Written By: Jonathan Westman | Photographer: Grant L. Gursky

Isn’t it funny how we take time for granted? It’s precious, and moments unfilled are forever wasted. The sudden passing of someone close instantly reminds us of that. Ironic, isn’t it, how time stands eerily still in those immediately suffocating moments after receiving that unimaginable news. This happened to so many after learning of Matt Haley’s tragic passing on August 19th… including me.

Tens of thousands of people read our July-August cover story, in which we celebrated Matt’s remarkable life and incredible charitable accomplishments, ones that propelled him to national recognition this spring.

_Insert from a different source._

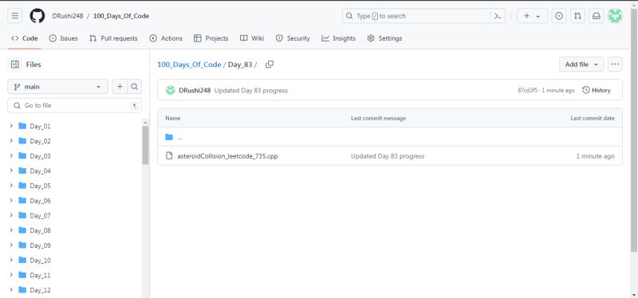This screenshot has height=298, width=638.
Task: Switch to the Insights tab
Action: tap(338, 38)
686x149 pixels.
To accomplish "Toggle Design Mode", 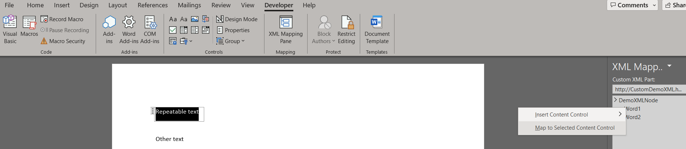I will coord(237,19).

Only a relative handful of people knew that Matt was simultaneously battling an aggressive reoccurrence of cancer. We were working together on that story too, by filming his radiation treatments and working closely with his medical team at Beebe Healthcare and The Tunnel Cancer Center. Faced with a prognosis that gave him about six months to live, Matt welcomed each new day with the courage and conviction of a man who knew he was going to beat a disease doctors said would most likely kill him. And he did. In an August 5th text message Matt said, “Doctor reported that my cancer is now undetectable!!! They told me it was 80% chance it wouldn’t work. I never saw it that way. Thank you all for your support.”

I’ve never been so relieved to prematurely end an assignment.

Two days later, we would spend our final morning together over coffee at The Pottery Place in Fenwick. It was filled with laughs, stories and a mutual understanding that our futures shone brighter than ever. Matt was looking forward to his upcoming trip to India, and for the first time in years, looking even more forward to coming back following its conclusion.

I remember being in the audience, watching him onstage during the James Beard awards. I was captivated by how he owned the moment — his moment. All the while, knowing he was dying. How could he consistently be in the moment — your moment — and give you all that he had to give no matter how his moments were consumed? Friendship. Advice. Constructive criticism. Humility. Hugs. He offered them all during our moments together.

During our third cup of coffee, Matt told me how he’d found love. He was complete — finally achieving a lifelong search for happiness in his personal and professional lives. And it showed. His love for Michelle Freeman was deep, and his aspirations for their life together truly excited him. 

I also asked him questions that I never had before: “What’s your faith, Matt? What do you believe in?” He said, “I believe in being a good person here on earth, and if there’s an afterlife, then maybe I’ve accumulated just enough good karma to outweigh all the crap in my past to enjoy what’s on the other side. If people would live their lives like this is the only chance we get, and all is not forgiven when you die, the world will be a much better place.”

Rest in peace, Matt. You truly deserve it, my friend.